Buna bağlı ikinci konu ise sanatın dolaşımı üzerindeki iktidar alanları konusudur. Büyük müzeler, kurumlar ve güçlü çevrelerin güdümündeki dolaşımda olma konusu yeni tartışmaları ve bazıları ironik de olsa kavgaları ateşledi.


EMY: Yeni mekanın tasarımında kiminle çalıştınız?

EKK: Yeni mekanı ZEMİN grubunun tasarım ve denetiminde ortaya çıkarttık. Özellikle gruptan Mimar Nesli Kayalı süreci başından sonuna yöneterek az kaynakla mekanın özelliklerine yakışır kalitede bir sonuç ile yenilenmesini ve bir çağdaş sanat galerisi haline gelmesini sağladı.

EMY: Şimdiye kadar Alan İstanbul bünyesinde mimarlık, tasarım, kent ile ilgili bir sergi açıldı mı? Açıldıysa bundan da söz edebilir misiniz?

EKK: ALAN İstanbul’un kimliğine de uygun olarak birçok mimarlık ve kent ile ilgili sergi projesi gerçekleşti. Bunlardan birincisi 4 mimarlık kolektifi ve 1 sanat kolektifi ve 2 sanatçının işlerinden oluşan “Mimarlık Üzerine Bir Sergi” oldu. Ayrıca Murat Germen, Ceren Oykut ve Müge Bilgin’in katılımı ile “La Production de L’Espace: Kent Üzerine Bir Sergi” Henri Lefevre’ye bir saygı duruşu şeklinde gerçekleşti. Nihan Çetinkaya küratörlüğünde “Yumuşak Şehir” galeri mekanının dışına taşarak kentin içindeki çeşitli iç ve dış mekanlara dağılan çok kapsamlı bir sergi oldu. Ve Creative Bonanza’nın “Küpşehir” sergisi oyuncak tasarımları ile kente eleştirel bakan çok sempatik bir sergi idi ve çok fazla izleyici takip etti.


Mimarlık Üzerine Bir Sergi


Yumuşak Şehir

EMY: Sizin özelinizde konuşacak olursak. Mimarlık ve kentsel tasarım eğitimi almışsınız. Aldığınız bu eğitim şu an yaptığınız işte nasıl bir bakış açısı sağladı?

EKK: Şu an İTÜ Mimari Tasarım doktora programında eğitimimi Prof.Dr. Semra Aydınlı ile sürdürüyorum ve tez çalışmamı güncel sanatın estetik paradigması üzerinden çağdaş mimarlık eleştirisi üzerine yazıyorum. Bunun gerisinde Mimar Barbaros Sağdıç ile 7 yıl süren profesyonel mimarlık deneyimim oldu ve hem teori hem de pratik açıdan çok fazla şey öğrenme fırsatım olabildi.
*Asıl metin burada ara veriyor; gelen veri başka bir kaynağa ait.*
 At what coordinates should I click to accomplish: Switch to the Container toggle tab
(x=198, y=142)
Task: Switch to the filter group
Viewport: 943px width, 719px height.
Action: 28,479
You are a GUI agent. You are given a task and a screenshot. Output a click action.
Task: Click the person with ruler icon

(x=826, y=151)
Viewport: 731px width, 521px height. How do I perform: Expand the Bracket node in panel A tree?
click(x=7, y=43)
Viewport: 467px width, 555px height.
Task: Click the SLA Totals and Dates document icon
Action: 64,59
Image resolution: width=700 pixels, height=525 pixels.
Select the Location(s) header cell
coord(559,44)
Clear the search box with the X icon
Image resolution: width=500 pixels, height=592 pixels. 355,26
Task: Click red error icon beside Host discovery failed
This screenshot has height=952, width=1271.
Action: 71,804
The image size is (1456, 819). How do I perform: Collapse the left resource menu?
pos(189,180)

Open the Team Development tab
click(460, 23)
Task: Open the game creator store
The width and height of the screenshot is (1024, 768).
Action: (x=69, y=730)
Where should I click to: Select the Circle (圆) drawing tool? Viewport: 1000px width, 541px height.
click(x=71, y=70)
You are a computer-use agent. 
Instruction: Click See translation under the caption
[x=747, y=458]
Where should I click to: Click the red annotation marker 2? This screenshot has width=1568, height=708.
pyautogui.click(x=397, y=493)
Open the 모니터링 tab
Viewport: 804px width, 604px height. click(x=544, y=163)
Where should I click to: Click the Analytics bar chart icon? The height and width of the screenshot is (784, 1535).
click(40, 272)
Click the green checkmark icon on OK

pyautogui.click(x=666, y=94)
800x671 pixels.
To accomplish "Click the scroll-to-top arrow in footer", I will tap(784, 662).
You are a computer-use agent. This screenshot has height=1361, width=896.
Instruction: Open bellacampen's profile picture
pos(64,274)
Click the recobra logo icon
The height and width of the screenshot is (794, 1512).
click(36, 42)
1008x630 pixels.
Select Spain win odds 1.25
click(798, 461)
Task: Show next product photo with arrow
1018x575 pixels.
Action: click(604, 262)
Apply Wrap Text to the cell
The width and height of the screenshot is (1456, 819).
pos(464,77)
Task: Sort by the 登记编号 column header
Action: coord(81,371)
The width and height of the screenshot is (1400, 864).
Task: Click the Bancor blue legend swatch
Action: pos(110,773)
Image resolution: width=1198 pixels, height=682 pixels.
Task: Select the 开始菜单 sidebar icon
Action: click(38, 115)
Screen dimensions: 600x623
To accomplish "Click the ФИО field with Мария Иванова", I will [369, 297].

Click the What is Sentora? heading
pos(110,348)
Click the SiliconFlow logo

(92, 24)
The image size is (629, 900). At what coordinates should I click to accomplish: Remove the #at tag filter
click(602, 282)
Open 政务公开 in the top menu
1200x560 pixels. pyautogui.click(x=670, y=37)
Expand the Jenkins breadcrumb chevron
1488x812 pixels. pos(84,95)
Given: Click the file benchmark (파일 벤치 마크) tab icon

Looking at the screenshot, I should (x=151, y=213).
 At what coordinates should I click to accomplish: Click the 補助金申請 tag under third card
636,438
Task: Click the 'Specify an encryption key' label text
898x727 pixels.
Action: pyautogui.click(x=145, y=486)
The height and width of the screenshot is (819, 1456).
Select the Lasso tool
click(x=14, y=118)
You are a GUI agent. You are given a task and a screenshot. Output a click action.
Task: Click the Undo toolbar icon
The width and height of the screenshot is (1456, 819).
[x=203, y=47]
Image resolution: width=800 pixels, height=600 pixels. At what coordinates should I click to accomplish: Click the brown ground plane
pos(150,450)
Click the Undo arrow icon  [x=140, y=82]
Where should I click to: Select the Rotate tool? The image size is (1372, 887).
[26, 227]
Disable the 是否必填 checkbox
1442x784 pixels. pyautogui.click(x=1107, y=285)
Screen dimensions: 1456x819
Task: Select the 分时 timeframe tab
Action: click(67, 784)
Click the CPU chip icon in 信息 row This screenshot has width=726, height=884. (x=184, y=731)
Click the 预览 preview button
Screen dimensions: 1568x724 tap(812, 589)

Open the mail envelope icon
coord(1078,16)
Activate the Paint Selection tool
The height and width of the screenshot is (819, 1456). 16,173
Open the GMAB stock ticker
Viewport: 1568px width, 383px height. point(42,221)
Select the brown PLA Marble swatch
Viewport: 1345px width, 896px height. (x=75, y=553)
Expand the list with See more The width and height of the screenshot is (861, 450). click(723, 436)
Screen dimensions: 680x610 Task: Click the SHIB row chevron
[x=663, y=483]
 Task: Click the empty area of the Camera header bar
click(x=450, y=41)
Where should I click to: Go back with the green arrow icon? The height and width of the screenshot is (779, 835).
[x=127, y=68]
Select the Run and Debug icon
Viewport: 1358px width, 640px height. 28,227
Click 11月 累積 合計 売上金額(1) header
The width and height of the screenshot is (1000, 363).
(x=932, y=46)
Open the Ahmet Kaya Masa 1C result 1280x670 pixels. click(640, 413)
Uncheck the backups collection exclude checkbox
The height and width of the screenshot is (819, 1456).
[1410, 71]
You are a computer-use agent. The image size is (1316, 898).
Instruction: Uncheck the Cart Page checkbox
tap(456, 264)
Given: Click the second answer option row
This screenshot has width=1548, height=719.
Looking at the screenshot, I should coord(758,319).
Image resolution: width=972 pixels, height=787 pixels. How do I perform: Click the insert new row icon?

Bütün bunlar sanat yönetimi anlamında çok güçlü bir arka plan kazandırdığı kanaatindeyim. Çünkü günümüz sanatı mekânsal bağlamlarından ayrı kaldığında zayıf bir sanattır. Bu açıdan bir yandan özgürleşebilmek adına kentle diyaloğu zorlarken diğer taraftan mimari arka plan ile birlikte kendisini gerçekleştirme eğilimdedir. Böylece disiplinler-arası –veya ötesi- bir durum söz konusu. Bu interdisipliner alanlar farklı birikimlerin varlığını gerektiriyor ve mimarlık ve kent tasarımı bu yönden çok güçlü bir zemin sağlıyor.